#### MATERIAL FOR THIS TASK ####
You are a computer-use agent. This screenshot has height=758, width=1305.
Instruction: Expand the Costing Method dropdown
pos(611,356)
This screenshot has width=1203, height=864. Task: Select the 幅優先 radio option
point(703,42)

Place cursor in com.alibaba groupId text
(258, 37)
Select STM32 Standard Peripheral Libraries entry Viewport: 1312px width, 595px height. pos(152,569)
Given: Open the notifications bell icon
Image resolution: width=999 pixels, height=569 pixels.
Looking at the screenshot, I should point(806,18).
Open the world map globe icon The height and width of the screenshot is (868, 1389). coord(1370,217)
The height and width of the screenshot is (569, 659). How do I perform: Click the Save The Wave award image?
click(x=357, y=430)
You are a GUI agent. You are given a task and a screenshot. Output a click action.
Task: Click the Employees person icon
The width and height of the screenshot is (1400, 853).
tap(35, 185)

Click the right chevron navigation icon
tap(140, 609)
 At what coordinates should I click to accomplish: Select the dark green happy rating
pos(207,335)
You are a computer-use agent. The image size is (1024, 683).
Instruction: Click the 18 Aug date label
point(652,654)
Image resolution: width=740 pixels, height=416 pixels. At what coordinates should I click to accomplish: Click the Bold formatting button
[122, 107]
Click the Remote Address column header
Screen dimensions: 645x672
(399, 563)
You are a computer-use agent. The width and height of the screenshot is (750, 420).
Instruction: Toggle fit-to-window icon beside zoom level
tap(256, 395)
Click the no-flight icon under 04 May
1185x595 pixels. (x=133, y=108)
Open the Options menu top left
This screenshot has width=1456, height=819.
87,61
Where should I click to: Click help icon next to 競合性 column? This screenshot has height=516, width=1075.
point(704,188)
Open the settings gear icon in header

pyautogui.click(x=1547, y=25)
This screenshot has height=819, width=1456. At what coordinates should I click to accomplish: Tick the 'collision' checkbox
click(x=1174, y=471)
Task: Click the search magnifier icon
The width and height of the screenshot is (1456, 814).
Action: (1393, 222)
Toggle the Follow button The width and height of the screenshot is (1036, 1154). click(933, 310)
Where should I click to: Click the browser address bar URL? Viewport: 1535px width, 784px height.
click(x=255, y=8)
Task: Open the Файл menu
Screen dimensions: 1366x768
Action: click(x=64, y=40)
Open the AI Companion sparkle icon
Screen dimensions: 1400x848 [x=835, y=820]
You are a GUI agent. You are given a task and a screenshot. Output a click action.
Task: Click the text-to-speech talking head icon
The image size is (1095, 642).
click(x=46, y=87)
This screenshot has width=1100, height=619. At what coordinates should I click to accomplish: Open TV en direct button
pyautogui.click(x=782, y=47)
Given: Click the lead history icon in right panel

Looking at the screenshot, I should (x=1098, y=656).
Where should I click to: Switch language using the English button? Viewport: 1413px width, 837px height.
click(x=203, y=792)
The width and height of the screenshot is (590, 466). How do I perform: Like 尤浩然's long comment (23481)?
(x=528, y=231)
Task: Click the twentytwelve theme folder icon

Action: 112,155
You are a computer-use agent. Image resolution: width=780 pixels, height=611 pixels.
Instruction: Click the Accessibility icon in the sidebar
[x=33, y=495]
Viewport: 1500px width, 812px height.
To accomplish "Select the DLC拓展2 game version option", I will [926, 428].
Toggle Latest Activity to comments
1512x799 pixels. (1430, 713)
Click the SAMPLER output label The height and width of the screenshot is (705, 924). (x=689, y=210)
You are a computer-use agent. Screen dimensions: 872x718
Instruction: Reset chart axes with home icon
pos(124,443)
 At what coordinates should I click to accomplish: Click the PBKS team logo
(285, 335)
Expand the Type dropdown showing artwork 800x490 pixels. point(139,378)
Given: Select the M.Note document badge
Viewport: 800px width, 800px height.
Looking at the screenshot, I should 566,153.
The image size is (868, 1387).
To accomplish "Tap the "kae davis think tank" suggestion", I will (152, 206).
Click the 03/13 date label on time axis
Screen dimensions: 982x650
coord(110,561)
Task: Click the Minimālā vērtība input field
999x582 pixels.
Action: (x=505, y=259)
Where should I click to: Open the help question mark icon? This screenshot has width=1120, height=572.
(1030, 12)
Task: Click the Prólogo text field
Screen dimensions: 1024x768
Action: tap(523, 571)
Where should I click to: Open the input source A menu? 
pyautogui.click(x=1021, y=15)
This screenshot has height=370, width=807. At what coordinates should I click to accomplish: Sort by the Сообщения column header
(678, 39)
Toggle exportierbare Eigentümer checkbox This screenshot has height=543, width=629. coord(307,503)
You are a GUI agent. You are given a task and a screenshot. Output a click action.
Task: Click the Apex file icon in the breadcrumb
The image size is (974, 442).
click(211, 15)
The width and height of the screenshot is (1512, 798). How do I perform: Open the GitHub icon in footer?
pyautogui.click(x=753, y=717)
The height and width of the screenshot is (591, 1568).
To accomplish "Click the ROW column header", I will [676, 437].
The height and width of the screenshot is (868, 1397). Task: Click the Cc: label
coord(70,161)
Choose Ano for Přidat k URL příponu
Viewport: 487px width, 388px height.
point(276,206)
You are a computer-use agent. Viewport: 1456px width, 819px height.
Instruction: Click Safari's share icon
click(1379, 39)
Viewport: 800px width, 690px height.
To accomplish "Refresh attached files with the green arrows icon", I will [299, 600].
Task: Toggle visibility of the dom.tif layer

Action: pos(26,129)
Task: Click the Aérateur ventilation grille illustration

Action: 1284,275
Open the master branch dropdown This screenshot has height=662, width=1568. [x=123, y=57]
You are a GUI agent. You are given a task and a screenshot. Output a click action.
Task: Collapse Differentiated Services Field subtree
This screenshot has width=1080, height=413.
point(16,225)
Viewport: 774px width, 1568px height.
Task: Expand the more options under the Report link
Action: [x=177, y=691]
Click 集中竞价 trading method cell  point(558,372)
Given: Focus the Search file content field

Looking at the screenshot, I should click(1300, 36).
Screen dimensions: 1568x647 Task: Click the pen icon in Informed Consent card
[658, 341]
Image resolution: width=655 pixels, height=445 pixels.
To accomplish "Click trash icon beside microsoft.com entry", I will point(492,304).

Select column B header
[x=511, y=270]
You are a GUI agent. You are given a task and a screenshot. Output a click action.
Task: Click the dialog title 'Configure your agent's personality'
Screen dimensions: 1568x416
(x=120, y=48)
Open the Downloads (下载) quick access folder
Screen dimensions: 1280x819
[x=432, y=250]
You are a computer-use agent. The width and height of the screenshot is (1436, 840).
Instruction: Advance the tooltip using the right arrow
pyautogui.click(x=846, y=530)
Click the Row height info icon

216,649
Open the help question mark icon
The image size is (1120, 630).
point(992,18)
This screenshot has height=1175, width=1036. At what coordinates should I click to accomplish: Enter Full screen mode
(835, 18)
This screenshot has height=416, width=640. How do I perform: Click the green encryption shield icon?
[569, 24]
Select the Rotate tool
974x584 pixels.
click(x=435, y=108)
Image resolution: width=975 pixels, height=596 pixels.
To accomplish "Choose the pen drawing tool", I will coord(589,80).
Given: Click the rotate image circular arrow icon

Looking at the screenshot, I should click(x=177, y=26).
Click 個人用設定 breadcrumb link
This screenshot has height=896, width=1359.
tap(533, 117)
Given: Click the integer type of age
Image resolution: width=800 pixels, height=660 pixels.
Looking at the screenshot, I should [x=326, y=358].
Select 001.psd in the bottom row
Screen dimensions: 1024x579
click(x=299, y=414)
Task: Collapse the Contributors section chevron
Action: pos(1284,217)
####
» STATED GOAL: Rewrite every line of the records above as a two-column Markdown table headed Row and Line. Number the rows consecutively and leave out blank lines.

» WORKED SOLUTION:
| Row | Line |
|---|---|
| 1 | You are a computer-use agent. This screenshot has height=758, width=1305. |
| 2 | Instruction: Expand the Costing Method dropdown |
| 3 | pos(611,356) |
| 4 | This screenshot has width=1203, height=864. Task: Select the 幅優先 radio option |
| 5 | point(703,42) |
| 6 | Place cursor in com.alibaba groupId text |
| 7 | (258, 37) |
| 8 | Select STM32 Standard Peripheral Libraries entry Viewport: 1312px width, 595px height. pos(152,569) |
| 9 | Given: Open the notifications bell icon |
| 10 | Image resolution: width=999 pixels, height=569 pixels. |
| 11 | Looking at the screenshot, I should point(806,18). |
| 12 | Open the world map globe icon The height and width of the screenshot is (868, 1389). coord(1370,217) |
| 13 | The height and width of the screenshot is (569, 659). How do I perform: Click the Save The Wave award image? |
| 14 | click(x=357, y=430) |
| 15 | You are a GUI agent. You are given a task and a screenshot. Output a click action. |
| 16 | Task: Click the Employees person icon |
| 17 | The width and height of the screenshot is (1400, 853). |
| 18 | tap(35, 185) |
| 19 | Click the right chevron navigation icon |
| 20 | tap(140, 609) |
| 21 |  At what coordinates should I click to accomplish: Select the dark green happy rating |
| 22 | pos(207,335) |
| 23 | You are a computer-use agent. The image size is (1024, 683). |
| 24 | Instruction: Click the 18 Aug date label |
| 25 | point(652,654) |
| 26 | Image resolution: width=740 pixels, height=416 pixels. At what coordinates should I click to accomplish: Click the Bold formatting button |
| 27 | [122, 107] |
| 28 | Click the Remote Address column header |
| 29 | Screen dimensions: 645x672 |
| 30 | (399, 563) |
| 31 | You are a computer-use agent. The width and height of the screenshot is (750, 420). |
| 32 | Instruction: Toggle fit-to-window icon beside zoom level |
| 33 | tap(256, 395) |
| 34 | Click the no-flight icon under 04 May |
| 35 | 1185x595 pixels. (x=133, y=108) |
| 36 | Open the Options menu top left |
| 37 | This screenshot has width=1456, height=819. |
| 38 | 87,61 |
| 39 | Where should I click to: Click help icon next to 競合性 column? This screenshot has height=516, width=1075. |
| 40 | point(704,188) |
| 41 | Open the settings gear icon in header |
| 42 | pyautogui.click(x=1547, y=25) |
| 43 | This screenshot has height=819, width=1456. At what coordinates should I click to accomplish: Tick the 'collision' checkbox |
| 44 | click(x=1174, y=471) |
| 45 | Task: Click the search magnifier icon |
| 46 | The width and height of the screenshot is (1456, 814). |
| 47 | Action: (1393, 222) |
| 48 | Toggle the Follow button The width and height of the screenshot is (1036, 1154). click(933, 310) |
| 49 | Where should I click to: Click the browser address bar URL? Viewport: 1535px width, 784px height. |
| 50 | click(x=255, y=8) |
| 51 | Task: Open the Файл menu |
| 52 | Screen dimensions: 1366x768 |
| 53 | Action: click(x=64, y=40) |
| 54 | Open the AI Companion sparkle icon |
| 55 | Screen dimensions: 1400x848 [x=835, y=820] |
| 56 | You are a GUI agent. You are given a task and a screenshot. Output a click action. |
| 57 | Task: Click the text-to-speech talking head icon |
| 58 | The image size is (1095, 642). |
| 59 | click(x=46, y=87) |
| 60 | This screenshot has width=1100, height=619. At what coordinates should I click to accomplish: Open TV en direct button |
| 61 | pyautogui.click(x=782, y=47) |
| 62 | Given: Click the lead history icon in right panel |
| 63 | Looking at the screenshot, I should (x=1098, y=656). |
| 64 | Where should I click to: Switch language using the English button? Viewport: 1413px width, 837px height. |
| 65 | click(x=203, y=792) |
| 66 | The width and height of the screenshot is (590, 466). How do I perform: Like 尤浩然's long comment (23481)? |
| 67 | (x=528, y=231) |
| 68 | Task: Click the twentytwelve theme folder icon |
| 69 | Action: 112,155 |
| 70 | You are a computer-use agent. Image resolution: width=780 pixels, height=611 pixels. |
| 71 | Instruction: Click the Accessibility icon in the sidebar |
| 72 | [x=33, y=495] |
| 73 | Viewport: 1500px width, 812px height. |
| 74 | To accomplish "Select the DLC拓展2 game version option", I will [926, 428]. |
| 75 | Toggle Latest Activity to comments |
| 76 | 1512x799 pixels. (1430, 713) |
| 77 | Click the SAMPLER output label The height and width of the screenshot is (705, 924). (x=689, y=210) |
| 78 | You are a computer-use agent. Screen dimensions: 872x718 |
| 79 | Instruction: Reset chart axes with home icon |
| 80 | pos(124,443) |
| 81 |  At what coordinates should I click to accomplish: Click the PBKS team logo |
| 82 | (285, 335) |
| 83 | Expand the Type dropdown showing artwork 800x490 pixels. point(139,378) |
| 84 | Given: Select the M.Note document badge |
| 85 | Viewport: 800px width, 800px height. |
| 86 | Looking at the screenshot, I should 566,153. |
| 87 | The image size is (868, 1387). |
| 88 | To accomplish "Tap the "kae davis think tank" suggestion", I will (152, 206). |
| 89 | Click the 03/13 date label on time axis |
| 90 | Screen dimensions: 982x650 |
| 91 | coord(110,561) |
| 92 | Task: Click the Minimālā vērtība input field |
| 93 | 999x582 pixels. |
| 94 | Action: (x=505, y=259) |
| 95 | Where should I click to: Open the help question mark icon? This screenshot has width=1120, height=572. |
| 96 | (1030, 12) |
| 97 | Task: Click the Prólogo text field |
| 98 | Screen dimensions: 1024x768 |
| 99 | Action: tap(523, 571) |
| 100 | Where should I click to: Open the input source A menu?  |
| 101 | pyautogui.click(x=1021, y=15) |
| 102 | This screenshot has height=370, width=807. At what coordinates should I click to accomplish: Sort by the Сообщения column header |
| 103 | (678, 39) |
| 104 | Toggle exportierbare Eigentümer checkbox This screenshot has height=543, width=629. coord(307,503) |
| 105 | You are a GUI agent. You are given a task and a screenshot. Output a click action. |
| 106 | Task: Click the Apex file icon in the breadcrumb |
| 107 | The image size is (974, 442). |
| 108 | click(211, 15) |
| 109 | The width and height of the screenshot is (1512, 798). How do I perform: Open the GitHub icon in footer? |
| 110 | pyautogui.click(x=753, y=717) |
| 111 | The height and width of the screenshot is (591, 1568). |
| 112 | To accomplish "Click the ROW column header", I will [676, 437]. |
| 113 | The height and width of the screenshot is (868, 1397). Task: Click the Cc: label |
| 114 | coord(70,161) |
| 115 | Choose Ano for Přidat k URL příponu |
| 116 | Viewport: 487px width, 388px height. |
| 117 | point(276,206) |
| 118 | You are a computer-use agent. Viewport: 1456px width, 819px height. |
| 119 | Instruction: Click Safari's share icon |
| 120 | click(1379, 39) |
| 121 | Viewport: 800px width, 690px height. |
| 122 | To accomplish "Refresh attached files with the green arrows icon", I will [299, 600]. |
| 123 | Task: Toggle visibility of the dom.tif layer |
| 124 | Action: pos(26,129) |
| 125 | Task: Click the Aérateur ventilation grille illustration |
| 126 | Action: 1284,275 |
| 127 | Open the master branch dropdown This screenshot has height=662, width=1568. [x=123, y=57] |
| 128 | You are a GUI agent. You are given a task and a screenshot. Output a click action. |
| 129 | Task: Collapse Differentiated Services Field subtree |
| 130 | This screenshot has width=1080, height=413. |
| 131 | point(16,225) |
| 132 | Viewport: 774px width, 1568px height. |
| 133 | Task: Expand the more options under the Report link |
| 134 | Action: [x=177, y=691] |
| 135 | Click 集中竞价 trading method cell  point(558,372) |
| 136 | Given: Focus the Search file content field |
| 137 | Looking at the screenshot, I should click(1300, 36). |
| 138 | Screen dimensions: 1568x647 Task: Click the pen icon in Informed Consent card |
| 139 | [658, 341] |
| 140 | Image resolution: width=655 pixels, height=445 pixels. |
| 141 | To accomplish "Click trash icon beside microsoft.com entry", I will point(492,304). |
| 142 | Select column B header |
| 143 | [x=511, y=270] |
| 144 | You are a GUI agent. You are given a task and a screenshot. Output a click action. |
| 145 | Task: Click the dialog title 'Configure your agent's personality' |
| 146 | Screen dimensions: 1568x416 |
| 147 | (x=120, y=48) |
| 148 | Open the Downloads (下载) quick access folder |
| 149 | Screen dimensions: 1280x819 |
| 150 | [x=432, y=250] |
| 151 | You are a computer-use agent. The width and height of the screenshot is (1436, 840). |
| 152 | Instruction: Advance the tooltip using the right arrow |
| 153 | pyautogui.click(x=846, y=530) |
| 154 | Click the Row height info icon |
| 155 | 216,649 |
| 156 | Open the help question mark icon |
| 157 | The image size is (1120, 630). |
| 158 | point(992,18) |
| 159 | This screenshot has height=1175, width=1036. At what coordinates should I click to accomplish: Enter Full screen mode |
| 160 | (835, 18) |
| 161 | This screenshot has height=416, width=640. How do I perform: Click the green encryption shield icon? |
| 162 | [569, 24] |
| 163 | Select the Rotate tool |
| 164 | 974x584 pixels. |
| 165 | click(x=435, y=108) |
| 166 | Image resolution: width=975 pixels, height=596 pixels. |
| 167 | To accomplish "Choose the pen drawing tool", I will coord(589,80). |
| 168 | Given: Click the rotate image circular arrow icon |
| 169 | Looking at the screenshot, I should click(x=177, y=26). |
| 170 | Click 個人用設定 breadcrumb link |
| 171 | This screenshot has height=896, width=1359. |
| 172 | tap(533, 117) |
| 173 | Given: Click the integer type of age |
| 174 | Image resolution: width=800 pixels, height=660 pixels. |
| 175 | Looking at the screenshot, I should [x=326, y=358]. |
| 176 | Select 001.psd in the bottom row |
| 177 | Screen dimensions: 1024x579 |
| 178 | click(x=299, y=414) |
| 179 | Task: Collapse the Contributors section chevron |
| 180 | Action: pos(1284,217) |